本データベースは、特許庁の審決例をAIで解析・要約したものです。拒絶理由通知に対する意見書作成や、審判請求書等の作成時の参考としてお役立てください。

基本情報

審判番号不服2003−9439(T2003−9439/J1)
審判種別不服
結論勝訴(請求認容)

結論テキスト

原査定を取り消す。
本願商標は、登録すべきものとする。

理由テキスト

1 本願商標

本願商標は、「FIT PREGNANCY」の文字(標準文字による)を書してなり、第9類、第16類及び第42類に属する願書記載のとおりの商品及び役務を指定商品及び指定役務として、平成13年8月8日に登録出願され、その後、指定商品及び指定役務については、原審における同14年12月13日付け手続補正書をもって補正され、さらに、当審における同15年6月18日付け手続補正書をもって、第16類「紙類,雑誌,新聞,書画,写真,文房具類」と補正されたものである。

2 原査定の拒絶理由

原査定は、「本願商標は、『適切な妊娠』の意を容易に認識させる『FIT PREGNANCY』の文字を普通に用いられる方法で書してなるものであるから、これを本願の指定商品(役務)中、前記の文字に照応する商品(役務)(例えば、妊娠に関する事項を内容とする映写フィルム・書籍,妊娠の面よりみた栄養の指導)に使用するときは、単に商品(役務)の品質(質)、用途を表示するにすぎないものと認める。したがって、この商標登録出願に係る商標は、商標法第3条第1項第3号に該当し、前記商品(役務)以外の商品(役務)に使用するときは、商品(役務)の品質(質)の誤認を生じさせるおそれがあるので、商標法第4条第1項第16号に該当する。」旨認定、判断し、本願を拒絶したものである。

3 当審の判断

本願商標は、前記したとおり、「FIT PREGNANCY」の文字を標準文字として書してなるものであるところ、「FIT」が「適合する」の意味を有し、また、「PREGNANCY」が「妊娠」の意味を有する英語であり、例え原審において説示するような「適切な妊娠」の意味合いを想起する場合があったとしても、これらの2語からなる本願商標から、直ちに補正後の指定商品の品質を具体的に表示するものとはいい得ないばかりでなく、当審において職権をもって調査するも、本願の指定商品を取り扱う業界において、原審説示の意味合いをもって、その指定商品の品質を表示するためのものとして、普通に使用されているという事実は見出し得なかった。

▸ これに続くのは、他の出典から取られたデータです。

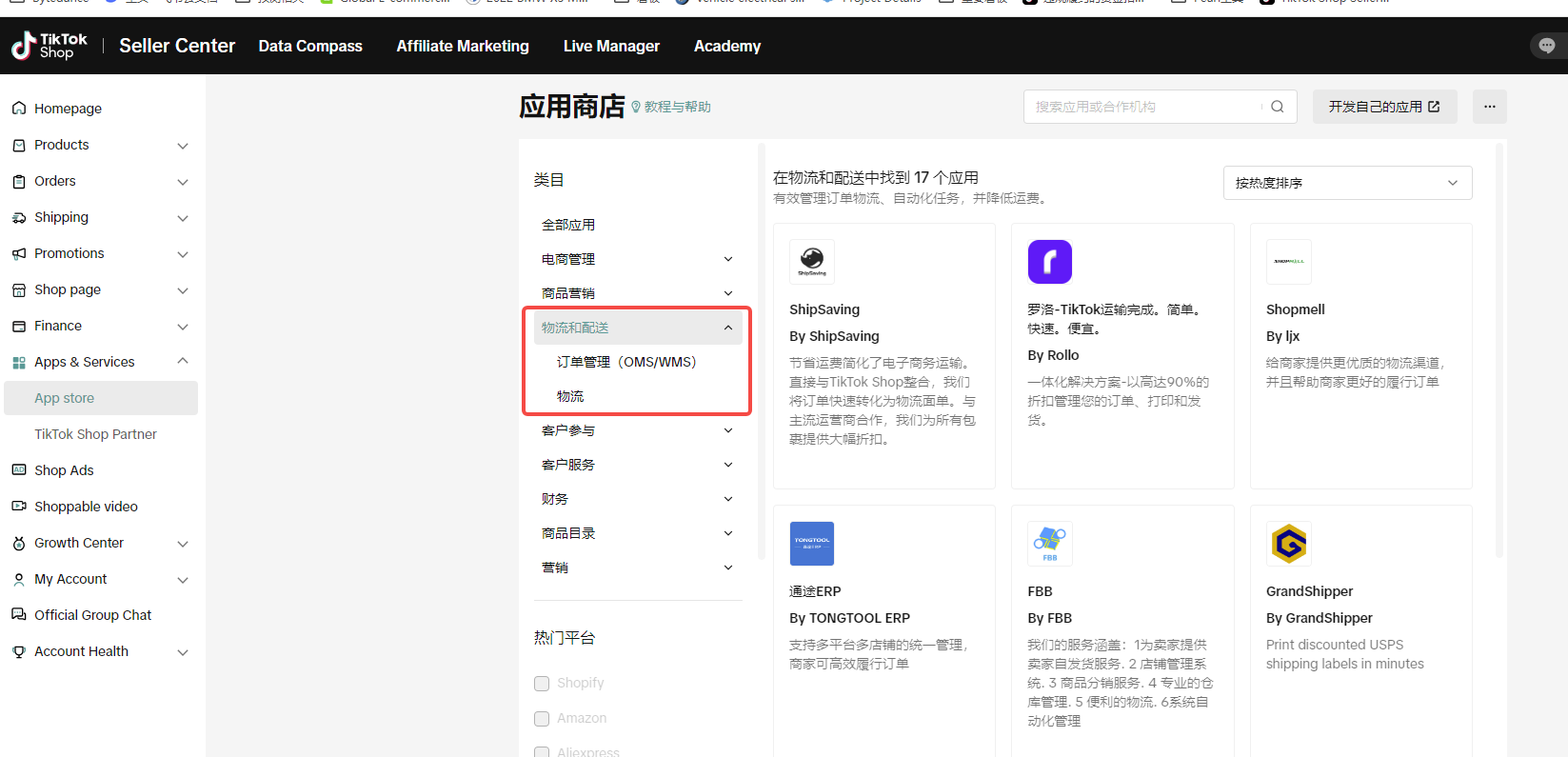Open the Affiliate Marketing tab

そうすると、本願商標は、これをその指定商品のいずれについて使用しても、その品質を普通に表示したものとはいえず、自他商品の識別標識としての機能を果たし得るものであって、かつ、商品の品質について誤認を生じさせるおそれはないものといわなければならない。

したがって、本願商標が商標法第3条第1項第3号及び同法第4条第1項第16号に該当するとして拒絶した原査定は妥当でなく、取消しを免れない。

その他、政令で定める期間内に、本願について拒絶の理由を発見しない。

よって、結論のとおり審決する。